- **EXCERPTED PASSAGE**
════════

The 30 percent surge in China
Construction Bank’s (CCB) share price on the day of its
Shanghai-based initial public offering (IPO) on 25 September was a
stark indication of the continuing strength of China’s banking
industry, a market relentlessly being driven forwards by banks such
as CCB, Industrial & Commercial Bank of China (ICBC) and a
growing body of smaller domestic and foreign players.

China now has two of the world’s three biggest banks by market
value – CCB and ICBC – according to research by data provider
Bloomberg. CCB moved into third place, overtaking Bank of
America (BofA), on the day of its IPO: CCB’s value grew to $226.9
billion, compared to Bank of America’s $224.5 billion, Citigroup’s
$231.8 billion and ICBC’s $278.6 billion.

════════

- **MATERIAL SUPPLIED**
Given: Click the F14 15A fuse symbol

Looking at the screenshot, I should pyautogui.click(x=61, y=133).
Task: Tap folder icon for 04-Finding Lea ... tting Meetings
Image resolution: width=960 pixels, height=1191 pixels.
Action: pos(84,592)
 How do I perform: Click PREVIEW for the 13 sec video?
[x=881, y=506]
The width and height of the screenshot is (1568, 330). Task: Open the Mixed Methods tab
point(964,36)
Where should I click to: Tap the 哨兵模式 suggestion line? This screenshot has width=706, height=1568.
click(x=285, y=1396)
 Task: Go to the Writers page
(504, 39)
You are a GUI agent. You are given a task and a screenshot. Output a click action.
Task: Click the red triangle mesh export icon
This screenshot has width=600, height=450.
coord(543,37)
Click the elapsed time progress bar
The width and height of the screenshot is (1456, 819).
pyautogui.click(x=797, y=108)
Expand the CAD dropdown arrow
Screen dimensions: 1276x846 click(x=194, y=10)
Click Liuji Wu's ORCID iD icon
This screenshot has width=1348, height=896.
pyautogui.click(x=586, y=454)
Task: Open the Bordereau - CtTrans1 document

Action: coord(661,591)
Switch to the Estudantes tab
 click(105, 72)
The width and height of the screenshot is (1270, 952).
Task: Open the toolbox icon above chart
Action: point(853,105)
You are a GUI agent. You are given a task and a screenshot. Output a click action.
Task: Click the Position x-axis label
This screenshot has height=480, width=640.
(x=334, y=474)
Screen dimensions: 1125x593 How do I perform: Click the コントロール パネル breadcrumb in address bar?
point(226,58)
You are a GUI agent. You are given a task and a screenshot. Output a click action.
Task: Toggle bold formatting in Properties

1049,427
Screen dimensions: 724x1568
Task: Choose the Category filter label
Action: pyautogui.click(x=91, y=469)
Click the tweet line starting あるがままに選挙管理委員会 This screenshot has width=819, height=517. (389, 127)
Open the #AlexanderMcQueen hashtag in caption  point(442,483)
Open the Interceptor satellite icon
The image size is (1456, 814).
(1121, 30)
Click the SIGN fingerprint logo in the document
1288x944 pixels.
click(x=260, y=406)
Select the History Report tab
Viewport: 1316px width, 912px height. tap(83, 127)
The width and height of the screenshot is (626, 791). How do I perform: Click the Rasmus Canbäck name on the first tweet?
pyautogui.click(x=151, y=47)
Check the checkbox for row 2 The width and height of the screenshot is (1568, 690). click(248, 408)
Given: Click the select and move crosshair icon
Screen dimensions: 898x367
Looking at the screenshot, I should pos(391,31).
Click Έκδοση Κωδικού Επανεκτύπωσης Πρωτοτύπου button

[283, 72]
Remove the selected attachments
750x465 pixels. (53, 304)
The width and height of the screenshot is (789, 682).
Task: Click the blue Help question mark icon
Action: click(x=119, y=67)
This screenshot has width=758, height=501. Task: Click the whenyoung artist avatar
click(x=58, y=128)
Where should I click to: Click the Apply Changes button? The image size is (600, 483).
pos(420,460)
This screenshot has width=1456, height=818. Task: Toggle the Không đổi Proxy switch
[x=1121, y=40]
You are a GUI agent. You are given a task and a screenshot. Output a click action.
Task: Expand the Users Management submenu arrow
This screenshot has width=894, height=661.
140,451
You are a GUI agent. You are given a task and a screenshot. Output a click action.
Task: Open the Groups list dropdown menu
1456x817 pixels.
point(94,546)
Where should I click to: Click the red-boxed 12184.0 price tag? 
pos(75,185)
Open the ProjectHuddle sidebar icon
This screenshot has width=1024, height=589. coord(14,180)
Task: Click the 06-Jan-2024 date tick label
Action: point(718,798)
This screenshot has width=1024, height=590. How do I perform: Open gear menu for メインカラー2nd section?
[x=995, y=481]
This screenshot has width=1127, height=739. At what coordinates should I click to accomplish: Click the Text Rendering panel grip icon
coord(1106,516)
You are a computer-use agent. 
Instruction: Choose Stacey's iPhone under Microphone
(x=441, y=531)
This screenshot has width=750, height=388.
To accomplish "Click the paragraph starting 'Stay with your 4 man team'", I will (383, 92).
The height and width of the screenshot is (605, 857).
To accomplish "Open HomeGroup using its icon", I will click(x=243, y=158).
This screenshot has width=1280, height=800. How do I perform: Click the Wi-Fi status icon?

════════

- **REQUIREMENT**
According to the passage above on China's banking industry, why did China Construction Bank move into third place among the world's banks by market value on the day of its IPO?

- **COMPLETE RESPONSE**
On the day of its IPO, China Construction Bank's market value grew to $226.9 billion. That put it ahead of Bank of America's $224.5 billion, so it overtook Bank of America and ranked third, behind Citigroup at $231.8 billion and ICBC at $278.6 billion.